Passage shown
————
DSE leads Asian frontier markets’ rally in May

Stocks

TBS Report
13 June, 2021, 11:15 am
Last modified: 13 June, 2021, 12:41 pm
DSEX, the broad-based index at Bangladesh’s premier bourse, gained more than 9.3% in May

The Dhaka Stock Exchange (DSE) has been the best performing bourse among the Asian frontier markets in May, according to Asia Frontier Capital. 

DSEX, the broad-based index at Bangladesh's premier bourse, gained more than 9.3% in May, while the key indices in the markets of Pakistan, Vietnam, China, the Philippines, Kazakhstan, Sri Lanka, Thailand, and Indonesia lagged behind with lower gains. 

Over the same month, AFC Asia Frontier Fund, which has an investment in Bangladesh, saw its net asset value going up 3%.   

The DSEX saw the big jump in May as a strong quarterly result and the control of new Covid-19 cases swiftly brought back investor confidence, said analysts at the international investment firm having bases in Hong Kong and the Cayman Islands. 

Of the portfolio companies of AFC Asia Frontier Fund, commercial vehicle assembler Ifad Autos gained 28.1% and Brac Bank 23.9% in May "on the back of very impressive quarterly results in a tough operating environment."

On the other hand, local analysts are concerned about the extra-ordinary rallies, like around a hundred or more percent gains in a month, in the small-cap scrips at both the DSE and Chittagong Stock Exchange (CSE) and many of them believe this is taking place amid excessive speculation and a lack of regulatory supervision. 

The Bangladesh stock market, which historically lacks sufficient depth, has come through two major boom and bust cycles in 1996 and 2010.
————
Source material

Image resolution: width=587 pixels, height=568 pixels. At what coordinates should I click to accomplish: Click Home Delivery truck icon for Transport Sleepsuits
————
Directions
(a) Update the stock market report: reproduce everything from "DSE leads Asian" down to "with lower gains.", replacing "premier bourse" with "leading bourse".
(b) List every country whose market's key indices the stock market report says lagged behind the DSEX in May.
(c) Pick up the Dhaka stock market report after its final sentence and continue it.
The material above has no connection to the stock market text.

Outputs in order
(a)
DSE leads Asian frontier markets’ rally in May

Stocks

TBS Report
13 June, 2021, 11:15 am
Last modified: 13 June, 2021, 12:41 pm
DSEX, the broad-based index at Bangladesh’s leading bourse, gained more than 9.3% in May

The Dhaka Stock Exchange (DSE) has been the best performing bourse among the Asian frontier markets in May, according to Asia Frontier Capital. 

DSEX, the broad-based index at Bangladesh's leading bourse, gained more than 9.3% in May, while the key indices in the markets of Pakistan, Vietnam, China, the Philippines, Kazakhstan, Sri Lanka, Thailand, and Indonesia lagged behind with lower gains.

(b) Pakistan, Vietnam, China, the Philippines, Kazakhstan, Sri Lanka, Thailand, Indonesia

(c)
A decade of depressed journey appears to have ended in the middle of 2020 as the extreme market dip then was accompanied by a bold monetary easing by the Bangladesh Bank on top of the better-than-expected outcome in the battle with the pandemic, in terms of both the public health and economic recovery. 

Since the middle of last year, the DSE and the CSE have topped the international return tables twice in 2020, in September and October. 

Also over the second half of 2020, DSEX was at the top of the return table for globally tracked indices. 

However, a fair extent of correction over the initial months this year resulted in a moderate year-to-date rally in the DSEX as the index gained 11% while AFC Asia Frontier Fund and MSCI World Index, a benchmark that tracks shares in 50 countries, also gained the same percentage points. 

Up to the end of May this year, DSEX outperformed its counterparts in Sri Lanka, China, Indonesia, the Philippines and underperformed those in Mongolia, Kazakhstan, Vietnam, Iraq, and Pakistan.